«Dall’Italia mi hanno chiesto come vivo in un Paese musulmano questo tempo di pandemia. Mah! che dire? Innanzitutto pregando, com’è dovere di ogni sacerdote; poi come un nostalgico anziano che raccoglie i suoi ricordi. Ho scritto quelli che si riferiscono ai momenti più salienti dei quarant’anni della mia vita missionaria, prima a Smirne, poi qui ad Antiochia. Anni pieni, ora facili ora difficili, ma sempre belli. Vuoi o non vuoi, la Turchia è una seconda Terra Santa sia per la predicazione degli apostoli che per la presenza della prime comunità cristiane. Smirne è a due passi da Efeso, dove secondo un’antica tradizione, è vissuta la Madonna; Antiochia la città in cui i discepoli furono chiamati cristiani. Che si vuole di più?»
Padre Domenico Bertogli è parroco della piccola comunità cattolica di Antiochia, quindi, non potendo accogliere nella sua piccola chiesa la sua comunità, né potendo uscire per incontrarla (dal 21 marzo è stata imposta la proibizione di uscire di casa prima agli ultra sessantacinquenni e dal 4 aprile pure ai ragazzi e giovani fino a 20 anni, scombussolando la vita di ottanta milioni di persone), non poteva abbandonarla, quindi ha preso provvedimenti “moderni” per non lasciare soli i fedeli che frequentano abitualmente la chiesa. Ogni mattina ha inviato i testi delle letture della messa a un centinaio di indirizzi con WathsApp, come anche quelli della messa prefestiva e della domenica pomeriggio. I venerdì di maggio ha trasmesso in streaming la Via crucis e il Rosario, nonché una breve catechesi mariana. Tutta la settimana in chiesa sono stati presenti solo i tre figli della domestica che vive nella missione da vent’anni, tutti studenti universitari, che hanno sostituito molto bene l’abituale assemblea pre-coronavirus domenicale, compresi i canti. Per il triduo sacro è stato suggerito ai fedeli di unirsi spiritualmente alla mini assemblea, trasformando la casa in una piccola chiesa domestica: mensa coperta con la migliore tovaglia che c’è in famiglia («ne hanno alcune stupende», scrive padre Domenico) con il crocifisso, una icona e la Bibbia. Lo hanno fatto tutti e hanno inviato una fotografia al parroco, dicendo di aver vissuto una Pasqua insolita, ma in cui si è avvertita veramente la presenza di Cristo Risorto, da ricordare gnler kullanim, (per molti bei giorni).

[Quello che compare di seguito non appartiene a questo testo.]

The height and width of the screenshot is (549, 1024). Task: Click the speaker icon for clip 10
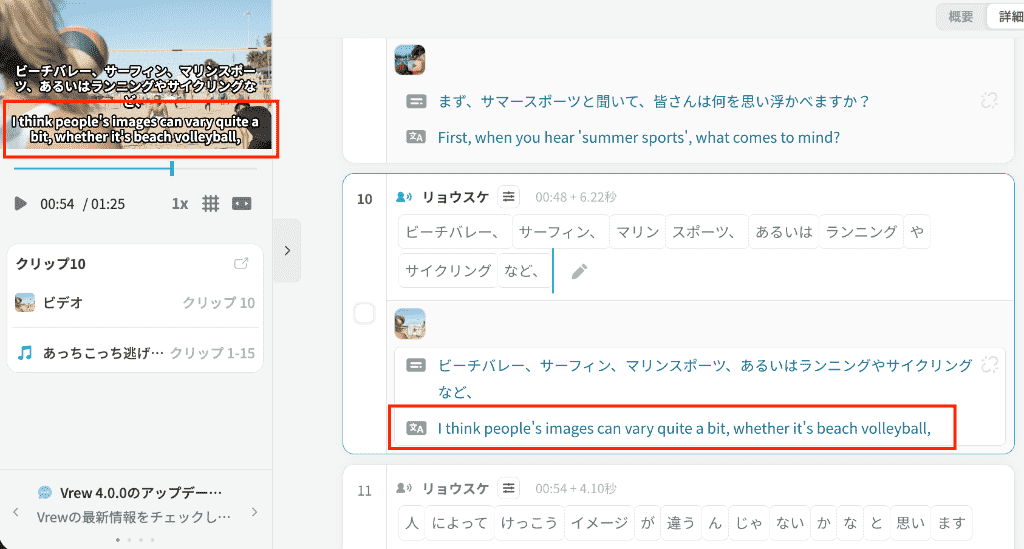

«Personalmente — confessa il parroco — ho vissuto la lunga quarantena in parte scrivendo i miei ricordi, come ho detto, ma più come un tempo di esercizi spirituali non ancora finito, perché, a quanto si dice, le chiese resteranno chiuse fino al 12 giugno, come le moschee. Io credo che il Signore parli attraverso la storia e gli avvenimenti quotidiani e con questi ci mandi i suoi messaggi. La solitudine, il silenzio, la lontananza dalla vita caotica di ogni giorno, è un’opportunità importante per riflettere sul significato della vita» e del dialogo, vorremmo aggiungere noi, perché si comprenda che Hepsi bir, tutti siamo uno, come dicono i turchi. «Avendo un ampio spazio di verde, esco all’aperto e, come tutti — conclude il sacerdote — aspetto che questo veleno possa fare la fine di quelli che lo hanno preceduto: cioè che riposi e lasci riposare in pace!».